Dr Grigoriadis specializes in solid mechanics, computational mechanics and biomechanics. He uses computational modeling to assess and improve the performance of products and processes. This includes advanced finite element modeling of non-linearly viscoelastic/plastic materials, dynamic loads, thermo-structural loading conditions, dynamically changing contacts, and areas of failure. He also uses computer aided design tools to develop novel or improve existing designs of mechanical systems. He has also extensive experience in designing and performing physical experiments to characterize the material behavior of complex structures and materials, such as lattices, foams, rubbers and polymers. He has offered his services to clients from a wide variety of industries including oil and gas, additive manufacturing, medical device, defense, aerospace, automotive, water and waste treatment, and construction.

As a consultant engineer Dr Grigoriadis has worked in numerous innovative research and development projects, requiring multiple engineering skills, such as the development of an automated harvesting robot, development of a satellite radiation shield, optimization of structures in defense applications using topology optimization and incorporating metal lattice structures, and the development of a testing apparatus, including computational and physical testing processes, to optimize the manufacturing parameters of flexible gas and oil pipes.

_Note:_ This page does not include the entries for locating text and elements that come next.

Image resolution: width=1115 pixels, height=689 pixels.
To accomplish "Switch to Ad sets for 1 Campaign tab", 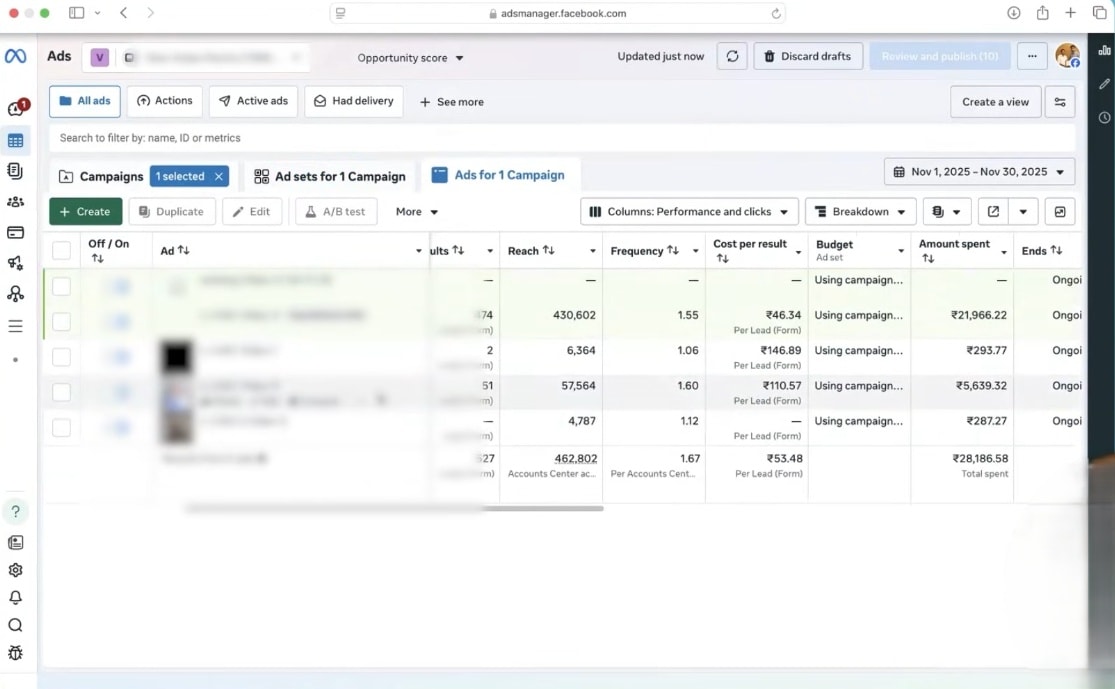I will point(330,177).
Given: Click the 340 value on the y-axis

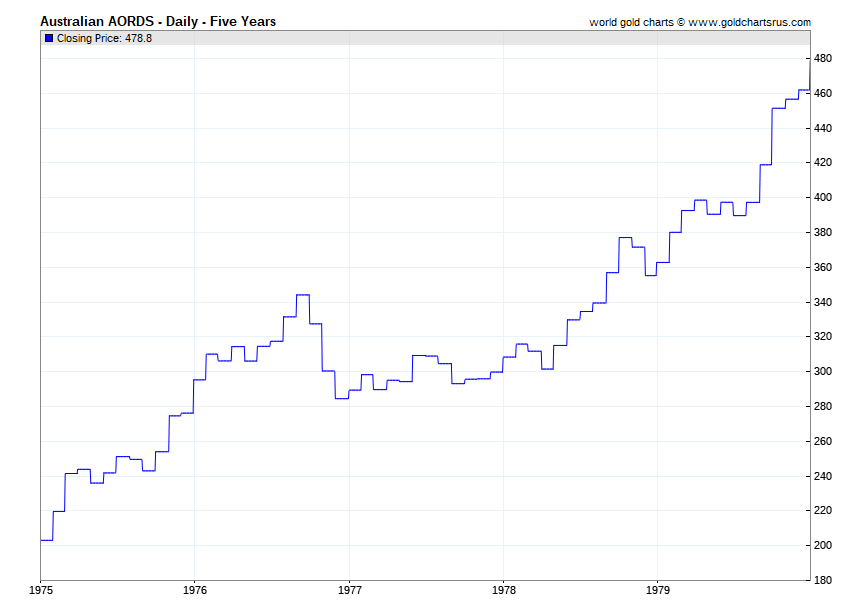Looking at the screenshot, I should [x=823, y=302].
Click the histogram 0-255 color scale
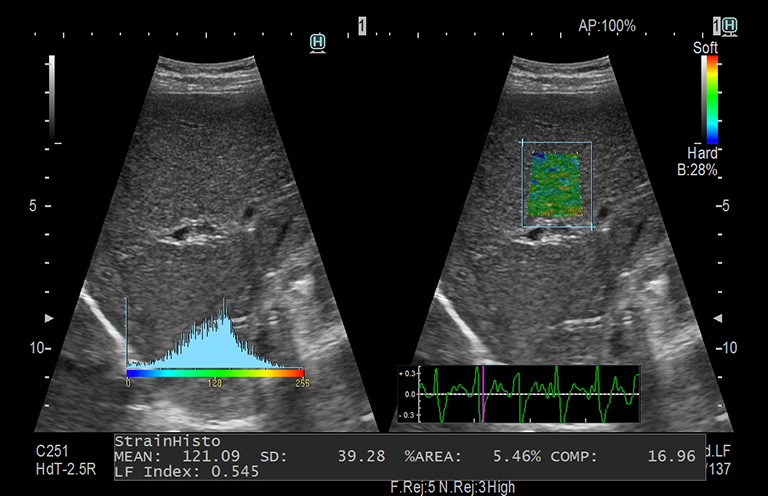The image size is (768, 496). coord(215,372)
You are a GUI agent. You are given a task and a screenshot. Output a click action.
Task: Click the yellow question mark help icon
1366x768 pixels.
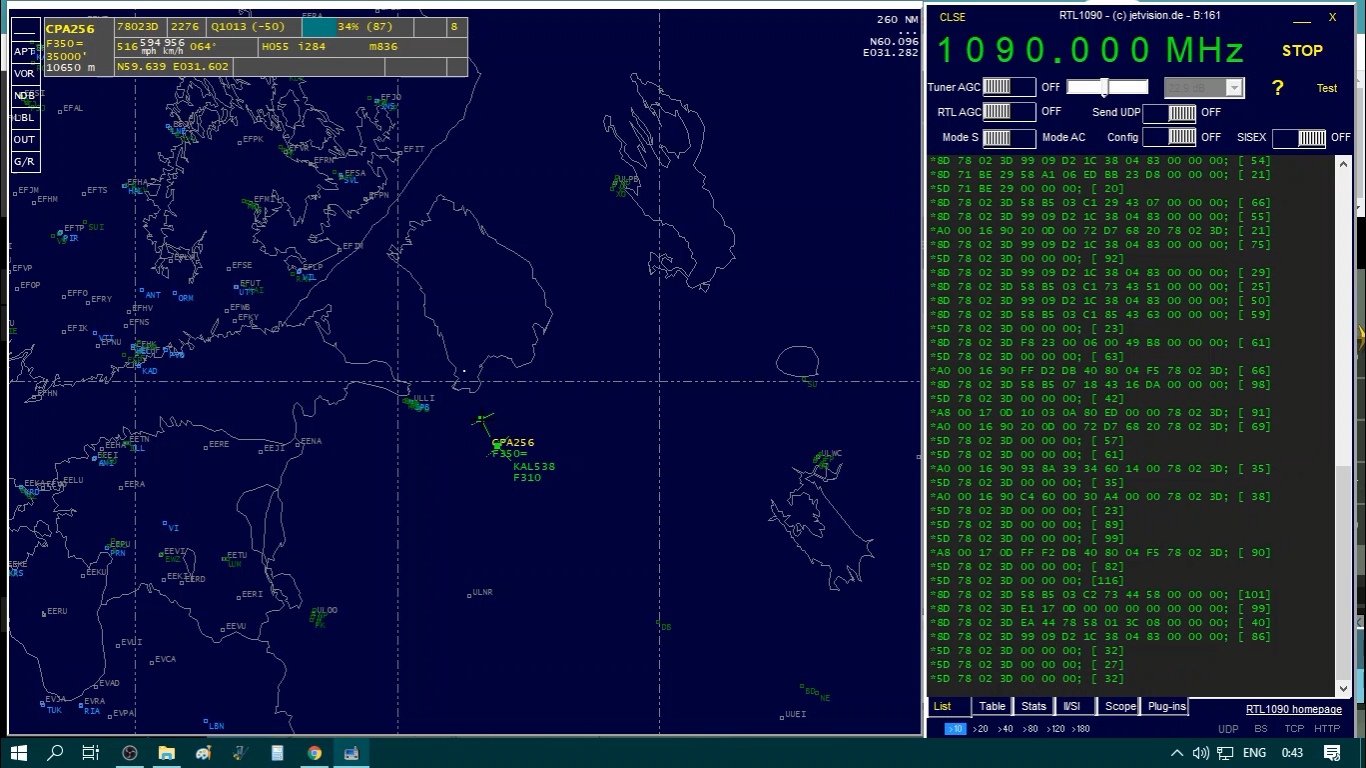(x=1277, y=88)
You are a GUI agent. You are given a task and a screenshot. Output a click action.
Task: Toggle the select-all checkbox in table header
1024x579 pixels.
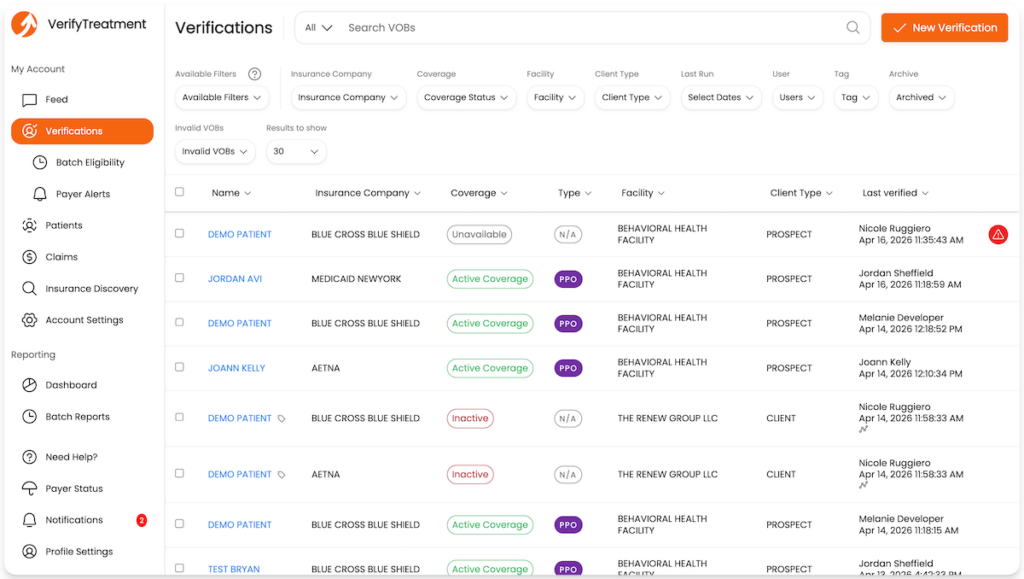180,192
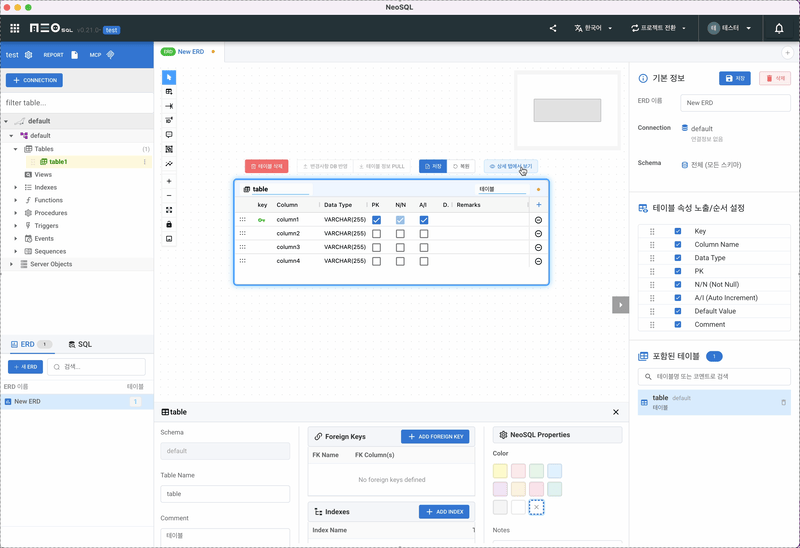Click the CONNECTION button

click(x=34, y=80)
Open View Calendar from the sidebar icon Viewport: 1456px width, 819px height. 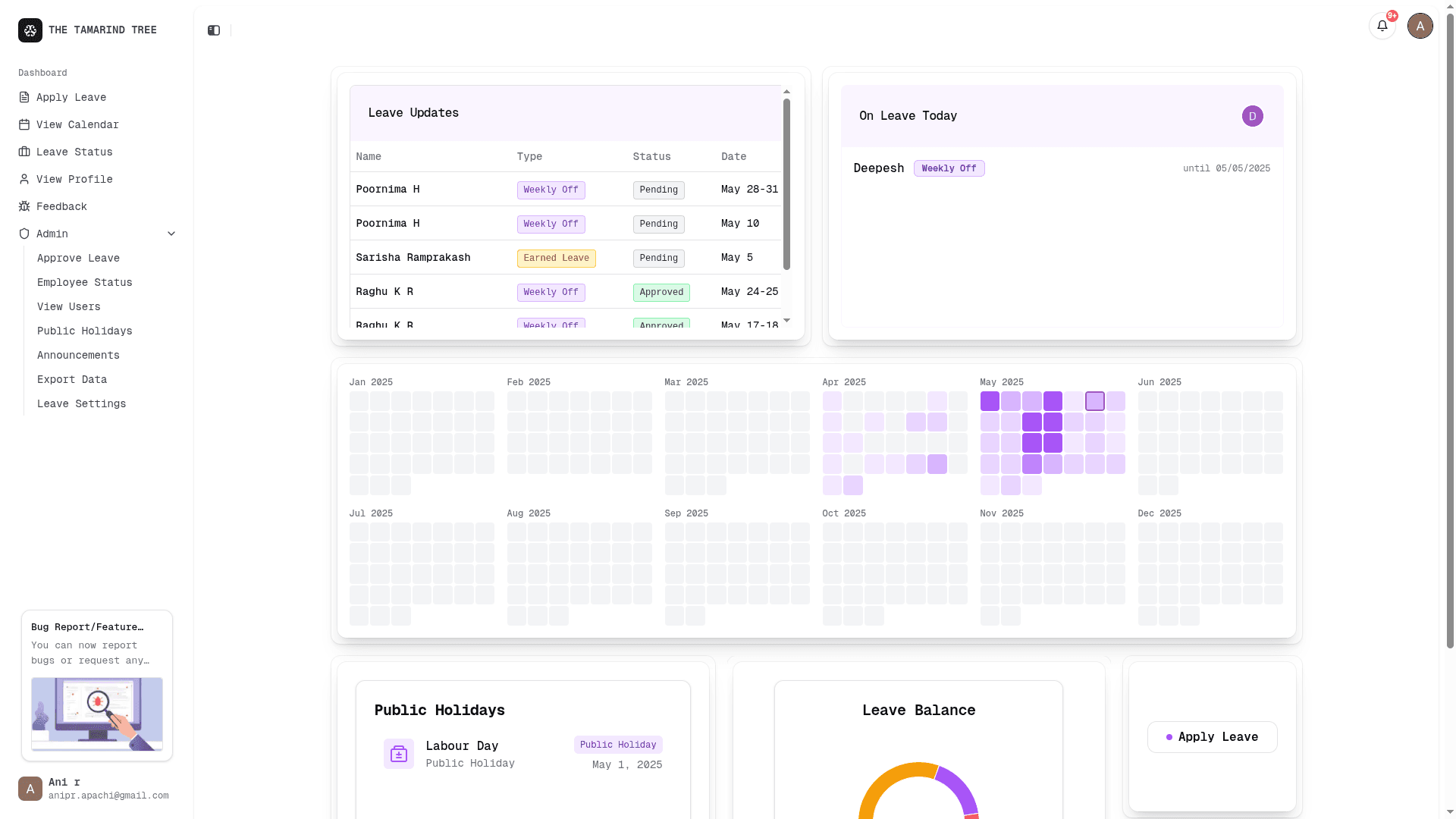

As a Research Associate at Imperial College London, Dr Grigoriadis focused on the development of assistive medical devices including orthotic and prosthetic devices and a pressure ulcer prevention cushion that led to several grants and two patents. His doctorate work investigated the behavior of the human lower limb when exposed to underbody blast conditions. For this purpose, he designed an experimental protocol and performed several tests on surrogate lower limbs, including anthropometric testing devices and post-mortem human subjects, and developed a computational model of the lower limb able to replicate underbody blast loading scenarios accurately. The model has been since used to design efficient mitigation and rehabilitation strategies. He has also developed an automated inverse finite element algorithm to derive non-linear material properties of biological tissues under high-rate loading that he then used for industrial projects.